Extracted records

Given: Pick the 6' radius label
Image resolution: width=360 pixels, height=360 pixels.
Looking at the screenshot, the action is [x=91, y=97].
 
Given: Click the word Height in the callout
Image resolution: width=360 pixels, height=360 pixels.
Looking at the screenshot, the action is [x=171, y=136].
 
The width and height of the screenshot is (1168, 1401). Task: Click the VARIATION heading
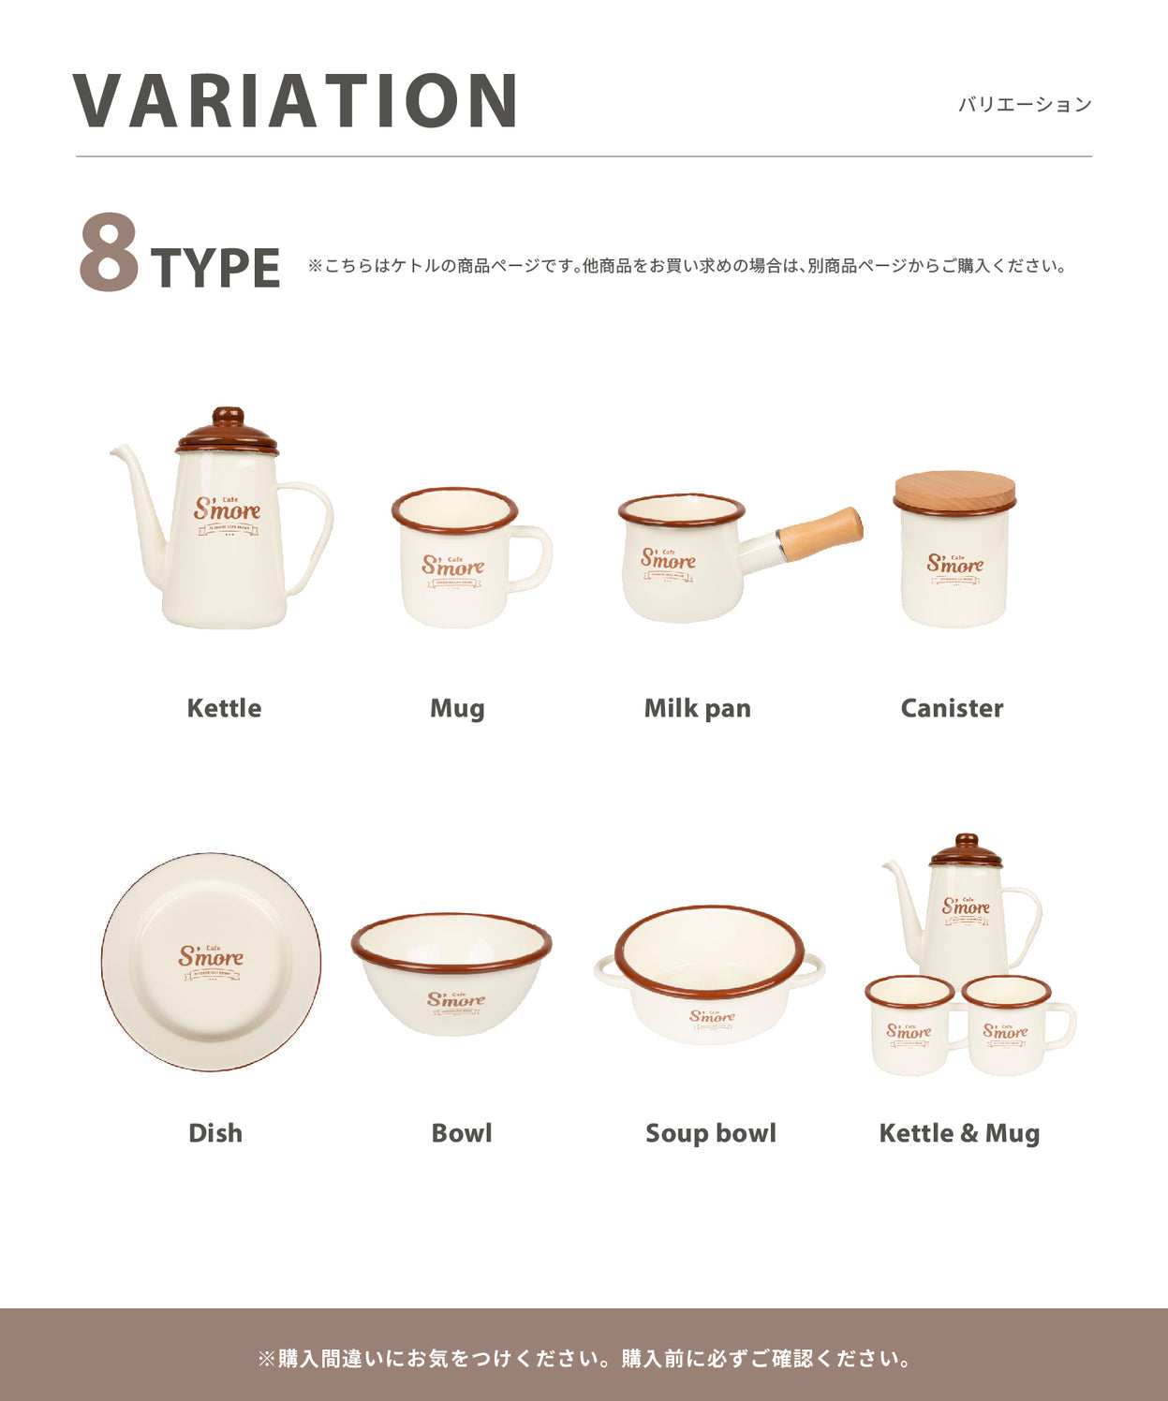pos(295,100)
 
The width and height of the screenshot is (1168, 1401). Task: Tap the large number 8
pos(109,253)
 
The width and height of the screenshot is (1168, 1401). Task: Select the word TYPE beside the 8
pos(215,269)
---
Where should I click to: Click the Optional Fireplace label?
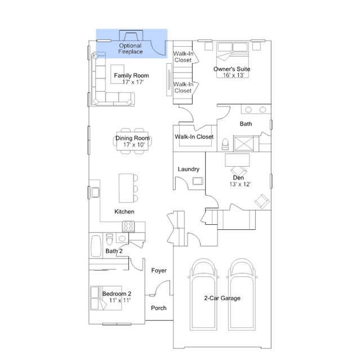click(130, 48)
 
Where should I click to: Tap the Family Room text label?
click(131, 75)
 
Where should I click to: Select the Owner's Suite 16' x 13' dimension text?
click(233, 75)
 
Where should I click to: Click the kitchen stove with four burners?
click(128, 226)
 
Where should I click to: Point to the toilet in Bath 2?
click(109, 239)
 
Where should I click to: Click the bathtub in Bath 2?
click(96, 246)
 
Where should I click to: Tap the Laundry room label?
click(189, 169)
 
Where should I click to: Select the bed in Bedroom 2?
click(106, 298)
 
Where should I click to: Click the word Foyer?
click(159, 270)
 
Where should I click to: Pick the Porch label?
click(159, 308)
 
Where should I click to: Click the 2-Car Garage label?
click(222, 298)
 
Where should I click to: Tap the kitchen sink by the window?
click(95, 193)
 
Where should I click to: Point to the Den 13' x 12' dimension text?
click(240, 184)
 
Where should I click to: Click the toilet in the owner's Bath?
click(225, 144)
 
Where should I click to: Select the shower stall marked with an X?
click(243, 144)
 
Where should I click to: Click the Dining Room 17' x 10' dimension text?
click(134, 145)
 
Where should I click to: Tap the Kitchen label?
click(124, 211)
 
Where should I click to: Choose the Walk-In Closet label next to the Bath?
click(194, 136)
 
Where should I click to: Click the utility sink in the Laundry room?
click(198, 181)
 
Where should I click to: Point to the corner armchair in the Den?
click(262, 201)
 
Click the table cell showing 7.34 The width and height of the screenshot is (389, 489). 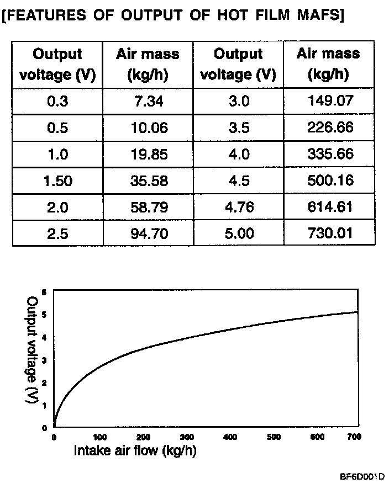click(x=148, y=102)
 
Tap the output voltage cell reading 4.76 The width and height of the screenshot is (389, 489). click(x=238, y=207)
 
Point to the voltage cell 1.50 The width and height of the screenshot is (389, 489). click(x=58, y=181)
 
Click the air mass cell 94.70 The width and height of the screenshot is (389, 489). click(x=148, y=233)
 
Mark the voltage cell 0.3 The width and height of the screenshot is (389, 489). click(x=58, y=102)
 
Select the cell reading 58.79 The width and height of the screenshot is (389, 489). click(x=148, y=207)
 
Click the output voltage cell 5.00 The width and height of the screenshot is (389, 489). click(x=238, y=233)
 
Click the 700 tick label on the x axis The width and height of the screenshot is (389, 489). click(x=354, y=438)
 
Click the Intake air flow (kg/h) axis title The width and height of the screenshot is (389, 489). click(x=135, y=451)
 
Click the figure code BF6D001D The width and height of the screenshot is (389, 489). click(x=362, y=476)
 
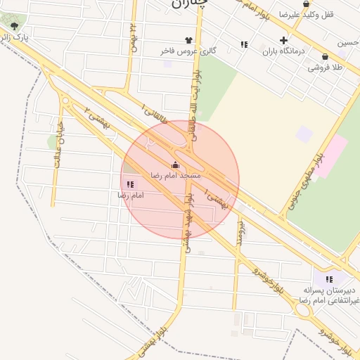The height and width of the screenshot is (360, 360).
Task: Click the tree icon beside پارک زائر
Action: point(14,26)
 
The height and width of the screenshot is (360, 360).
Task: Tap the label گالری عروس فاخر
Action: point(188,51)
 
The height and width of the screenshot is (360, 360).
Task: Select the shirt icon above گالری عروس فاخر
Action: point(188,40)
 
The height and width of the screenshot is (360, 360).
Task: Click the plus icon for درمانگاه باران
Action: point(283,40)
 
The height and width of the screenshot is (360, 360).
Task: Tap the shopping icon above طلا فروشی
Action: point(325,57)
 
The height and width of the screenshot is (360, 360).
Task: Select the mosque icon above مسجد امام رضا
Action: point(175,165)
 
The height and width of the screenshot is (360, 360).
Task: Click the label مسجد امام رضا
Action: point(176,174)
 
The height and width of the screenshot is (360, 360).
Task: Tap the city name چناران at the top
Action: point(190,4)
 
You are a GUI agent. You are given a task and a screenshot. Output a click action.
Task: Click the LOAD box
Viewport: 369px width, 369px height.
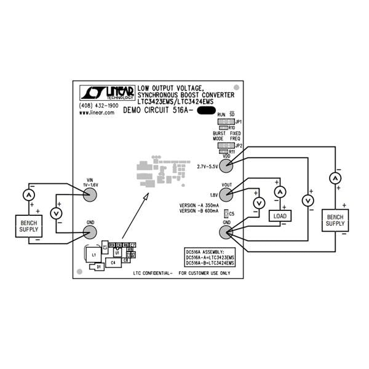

*Requirement*. Rewrite the data starting at the line containing "Given: Pick the 6' radius label" and ending at the line containing "pos(295,100)", swapping "screenshot" for "capture" and leaving everything else the same. Omit the pictures from your answer.

*Full response*.
Given: Pick the 6' radius label
Image resolution: width=360 pixels, height=360 pixels.
Looking at the capture, the action is [x=91, y=97].
 
Given: Click the word Height in the callout
Image resolution: width=360 pixels, height=360 pixels.
Looking at the capture, the action is [x=171, y=136].
 
The width and height of the capture is (1168, 1401). Task: Click the VARIATION heading
pos(295,100)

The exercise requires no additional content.